La rivoluzione nella lotta al diabete è iniziata cento anni fa, quando è stata scoperta l’insulina, e oggi abbiamo a disposizione diversi sistemi per il controllo della glicemia. Come il pancreas artificiale, gioiello di tecnologia per il monitoraggio della glicemia e per la somministrazione automatica dell’insulina. Ma la rivoluzione nella cura del diabete è lungi dall’essere conclusa, anzi. Di sistemi più precisi e più efficaci c’è ancora bisogno. Ed è pensando a questo che un team della Rice University ha messo a punto una sorta di pancreas artificiale “avanzato”, un sistema impiantabile per la produzione di insulina per il diabete di tipo 1.

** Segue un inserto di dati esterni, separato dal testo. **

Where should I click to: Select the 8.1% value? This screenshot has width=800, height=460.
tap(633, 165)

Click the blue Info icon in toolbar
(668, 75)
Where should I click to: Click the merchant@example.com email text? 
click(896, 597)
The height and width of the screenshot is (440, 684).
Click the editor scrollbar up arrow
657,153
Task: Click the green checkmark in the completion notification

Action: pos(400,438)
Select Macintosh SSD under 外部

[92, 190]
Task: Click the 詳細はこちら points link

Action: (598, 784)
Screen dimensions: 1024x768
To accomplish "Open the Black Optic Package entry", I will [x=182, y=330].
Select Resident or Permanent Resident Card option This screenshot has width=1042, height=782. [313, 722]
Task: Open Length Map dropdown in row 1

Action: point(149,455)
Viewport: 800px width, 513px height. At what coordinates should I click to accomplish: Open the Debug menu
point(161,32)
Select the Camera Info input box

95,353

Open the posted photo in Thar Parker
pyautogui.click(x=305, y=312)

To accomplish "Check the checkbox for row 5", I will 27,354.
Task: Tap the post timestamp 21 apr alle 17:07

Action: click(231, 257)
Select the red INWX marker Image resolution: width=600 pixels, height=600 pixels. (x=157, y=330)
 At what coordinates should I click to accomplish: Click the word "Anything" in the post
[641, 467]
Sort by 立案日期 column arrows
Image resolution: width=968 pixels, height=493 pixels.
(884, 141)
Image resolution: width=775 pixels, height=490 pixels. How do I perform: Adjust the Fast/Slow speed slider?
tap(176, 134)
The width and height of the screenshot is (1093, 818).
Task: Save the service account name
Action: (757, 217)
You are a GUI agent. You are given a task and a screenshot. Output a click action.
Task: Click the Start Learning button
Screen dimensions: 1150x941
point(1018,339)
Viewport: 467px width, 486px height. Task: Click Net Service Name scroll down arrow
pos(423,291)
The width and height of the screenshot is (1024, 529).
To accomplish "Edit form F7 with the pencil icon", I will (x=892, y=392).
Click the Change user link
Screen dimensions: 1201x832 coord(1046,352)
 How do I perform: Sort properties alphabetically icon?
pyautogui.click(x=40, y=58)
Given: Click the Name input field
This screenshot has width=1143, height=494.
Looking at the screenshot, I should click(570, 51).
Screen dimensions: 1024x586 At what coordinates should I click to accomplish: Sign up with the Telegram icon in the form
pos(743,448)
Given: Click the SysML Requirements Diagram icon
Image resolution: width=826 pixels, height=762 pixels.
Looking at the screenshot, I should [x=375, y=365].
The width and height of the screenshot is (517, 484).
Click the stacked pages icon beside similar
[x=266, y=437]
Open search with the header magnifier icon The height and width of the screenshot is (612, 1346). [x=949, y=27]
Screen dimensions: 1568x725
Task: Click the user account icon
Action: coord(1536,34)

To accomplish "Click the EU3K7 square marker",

(Foto: Jeff Fitlow/Rice University)
Il prototipo – perché di questo si tratta – è un prodotto biotech, frutto degli avanzamenti dell’ingegneria tissutale in 3D, della ricerca in materiali biocompatibili e di quella sulle cellule staminali. Cuore del sistema sono le cellule beta – le cellule del pancreas deputate alla produzione di insulina – ottenute da cellule staminali, calate all’interno di un idrogel stampato in 3D, biocompatibile. Questo idrogel ha una struttura interna porosa, di dimensioni tali da permettere il passaggio dell’insulina ma non delle cellule del sistema immunitario dell’ospite che potrebbero attaccarle. “Dobbiamo posizionare le cellule impiantate in prossimità del flusso sanguigno in modo che le cellule beta possano percepire e rispondere rapidamente ai cambiamenti della glicemia”, ha spiegato Jordan Miller, professore associato di bioingegneria a capo del progetto insieme al professor Omid Veiseh.
Ma non solo. Il punto di forza dell’impianto ideato dai ricercatori è la possibilità di essere vascolarizzato e così di riprodurre più da vicino la struttura di un vero pancreas. “Stiamo utilizzando una combinazione di pre-vascolarizzazione attraverso la stampa 3D e il rimodellamento vascolare mediato dall’ospite per dare a ciascun impianto diverse possibilità di integrazione nell’ospite”, ha affermato Miller. Idealmente la distanza tra vasi e cellule beta non dovrebbe superare 100 micron (1 micron equivale a un milionesimo di metro). Se funzionerà e quanto bene lo farà, saranno i prossimi esperimenti a dirlo. Si comincia con un test di sei mesi su topi diabetici.